Unwrapping paragraphs - Githubissues

Golddouble commented 2 years ago

Thank you for creating this cool little app. But there is someting important I really miss.

When I try to use dpScreenOCR with this picture k20221001-090259

Then I get this output:

Eh bien, je m’entraîne beaur-
coup, je me prépare pour les
championnats suisses, après je
voudrais partir pour les Etats-
Unis. Mais ma mère préfère
rester en Europe.

But what I would like to have is this: Eh bien, je m’entraîne beaurcoup, je me prépare pour les championnats suisses, après je voudrais partir pour les Etats-Unis. Mais ma mère préfère rester en Europe.

What is the difference? A) I prefer to have a mode that produces no line breaks. B) Separate words like "beaur- coup" at hte end of a line should be written together: "beaurcoup". C) Hyphenated words in which the hyphen is not used to separate (like "Etats-Unis"): The hyphen should be retained here.

If you can not implement C) it would be good inough to have A) and B) .

What do you think?

danpla commented 2 years ago

Tesseract will probably be able to do this in the future: https://github.com/tesseract-ocr/tesseract/issues/728. If the Tesseract's recognition process can pick the right "dehyphenation" rules on a per-language basis, that's all we need.

Otherwise, removing hyphens on the dpScreenOCR side will require either a library for natural language processing or at least a spell checking library. In either case, the task is not trivial, since the recognized text can contain fragments in different languages. It will also require users to install extra data in addition to Tesseract languages.

Processing on the Tesseract side would definitely be the best solution, so I'd rather wait for https://github.com/tesseract-ocr/tesseract/issues/728 for a while (although the issue more than 5.5 years old :)
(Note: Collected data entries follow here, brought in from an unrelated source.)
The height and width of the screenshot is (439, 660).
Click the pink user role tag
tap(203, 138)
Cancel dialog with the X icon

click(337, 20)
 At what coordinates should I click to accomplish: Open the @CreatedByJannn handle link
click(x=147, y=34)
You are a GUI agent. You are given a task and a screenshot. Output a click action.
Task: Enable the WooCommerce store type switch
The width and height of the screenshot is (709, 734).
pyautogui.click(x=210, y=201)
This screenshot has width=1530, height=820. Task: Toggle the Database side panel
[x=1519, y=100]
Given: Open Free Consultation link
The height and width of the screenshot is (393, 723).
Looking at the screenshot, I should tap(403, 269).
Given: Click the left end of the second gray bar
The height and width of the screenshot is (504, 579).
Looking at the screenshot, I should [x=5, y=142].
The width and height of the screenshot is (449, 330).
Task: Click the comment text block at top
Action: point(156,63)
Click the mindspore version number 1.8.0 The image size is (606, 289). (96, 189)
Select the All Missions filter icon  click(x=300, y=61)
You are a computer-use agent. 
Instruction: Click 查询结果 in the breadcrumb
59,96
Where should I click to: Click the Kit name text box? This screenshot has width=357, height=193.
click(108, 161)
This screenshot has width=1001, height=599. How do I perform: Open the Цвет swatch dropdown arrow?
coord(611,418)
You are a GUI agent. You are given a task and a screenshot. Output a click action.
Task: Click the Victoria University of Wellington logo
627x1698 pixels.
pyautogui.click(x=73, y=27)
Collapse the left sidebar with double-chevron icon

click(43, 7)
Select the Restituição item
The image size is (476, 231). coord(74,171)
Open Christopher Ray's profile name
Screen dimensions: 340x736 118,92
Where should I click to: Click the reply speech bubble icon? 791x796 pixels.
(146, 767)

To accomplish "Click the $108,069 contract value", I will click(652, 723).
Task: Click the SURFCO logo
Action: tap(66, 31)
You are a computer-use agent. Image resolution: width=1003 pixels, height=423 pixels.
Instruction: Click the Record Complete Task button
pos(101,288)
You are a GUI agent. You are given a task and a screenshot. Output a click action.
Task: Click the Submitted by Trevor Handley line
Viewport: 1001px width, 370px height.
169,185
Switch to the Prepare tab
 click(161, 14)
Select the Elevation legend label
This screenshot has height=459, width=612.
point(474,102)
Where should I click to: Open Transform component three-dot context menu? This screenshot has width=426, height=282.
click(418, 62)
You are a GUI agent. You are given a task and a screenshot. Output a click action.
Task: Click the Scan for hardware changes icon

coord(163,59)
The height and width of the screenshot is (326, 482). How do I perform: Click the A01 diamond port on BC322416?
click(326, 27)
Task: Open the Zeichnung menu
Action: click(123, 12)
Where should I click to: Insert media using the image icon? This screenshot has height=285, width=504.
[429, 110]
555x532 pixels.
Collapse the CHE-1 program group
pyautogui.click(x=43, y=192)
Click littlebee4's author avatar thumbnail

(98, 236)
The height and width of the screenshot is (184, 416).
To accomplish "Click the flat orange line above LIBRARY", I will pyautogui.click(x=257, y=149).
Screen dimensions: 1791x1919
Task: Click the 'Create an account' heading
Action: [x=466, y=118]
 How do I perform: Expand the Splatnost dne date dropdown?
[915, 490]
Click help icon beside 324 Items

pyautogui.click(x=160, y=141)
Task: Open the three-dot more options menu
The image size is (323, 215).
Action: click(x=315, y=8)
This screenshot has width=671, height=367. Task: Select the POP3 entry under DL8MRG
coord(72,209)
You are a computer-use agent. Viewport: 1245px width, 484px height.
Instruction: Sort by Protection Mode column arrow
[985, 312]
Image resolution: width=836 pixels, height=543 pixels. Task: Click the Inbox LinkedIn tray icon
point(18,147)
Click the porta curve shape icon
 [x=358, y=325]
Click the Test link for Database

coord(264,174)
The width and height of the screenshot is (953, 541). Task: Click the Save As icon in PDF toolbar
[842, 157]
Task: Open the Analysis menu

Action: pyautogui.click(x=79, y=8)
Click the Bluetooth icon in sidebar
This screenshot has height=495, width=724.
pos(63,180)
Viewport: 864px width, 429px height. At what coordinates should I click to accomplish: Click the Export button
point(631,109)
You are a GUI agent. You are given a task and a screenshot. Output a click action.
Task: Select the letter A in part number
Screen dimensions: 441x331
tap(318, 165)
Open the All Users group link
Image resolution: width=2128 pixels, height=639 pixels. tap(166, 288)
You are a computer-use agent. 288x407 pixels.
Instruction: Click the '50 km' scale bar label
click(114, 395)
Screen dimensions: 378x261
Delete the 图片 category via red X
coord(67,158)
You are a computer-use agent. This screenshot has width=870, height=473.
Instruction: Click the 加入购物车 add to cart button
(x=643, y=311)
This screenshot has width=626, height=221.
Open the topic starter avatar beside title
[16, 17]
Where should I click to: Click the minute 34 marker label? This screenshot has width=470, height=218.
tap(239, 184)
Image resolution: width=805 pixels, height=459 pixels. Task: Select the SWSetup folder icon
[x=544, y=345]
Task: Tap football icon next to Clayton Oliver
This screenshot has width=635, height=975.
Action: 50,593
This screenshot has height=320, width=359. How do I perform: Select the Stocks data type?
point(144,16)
Golddouble commented 2 years ago

Thank you for your interesting feedback.

Your two proposals would lead to a perfect solution. However, I think we will have to wait for tesseract another 5 years. And your suggestion on the dpScreenOCR side is very complex (but very perfect).

Question: Couldn't we implement the whole thing experimentally and "imperfectly" on the dpScreenOCR side by simply replacing certain characters?

This are rules for Linux bash. Maybe you can do something similar for C:
------------------------------------------------------------------------------------------
Rule 1: Replace "{a..z}-\n{a..z}" with ""
Rule 2: Replace "{a..z}\n{a..z}" with ""
(Rule 3: Do not replace "{a..z}-/n{A..Z}")

Then do the same with: Hyphen U+2010 Breaking Hyphen U+2011 Figure Dash U+2012 EN Dash U+2013 EM Dash U+2014 Horizontal Bar U+2015 Hyphen Bullet U+2043 k20221005-124433

I think this would be very easy to implement. Of course, it would not be perfect. But it would save me a lot of post-processing work of the catched OCR text. And of course this does not work with all language. Arabical, Chinese, Russian. But it would be enough for European, American, Austarian, African? languages.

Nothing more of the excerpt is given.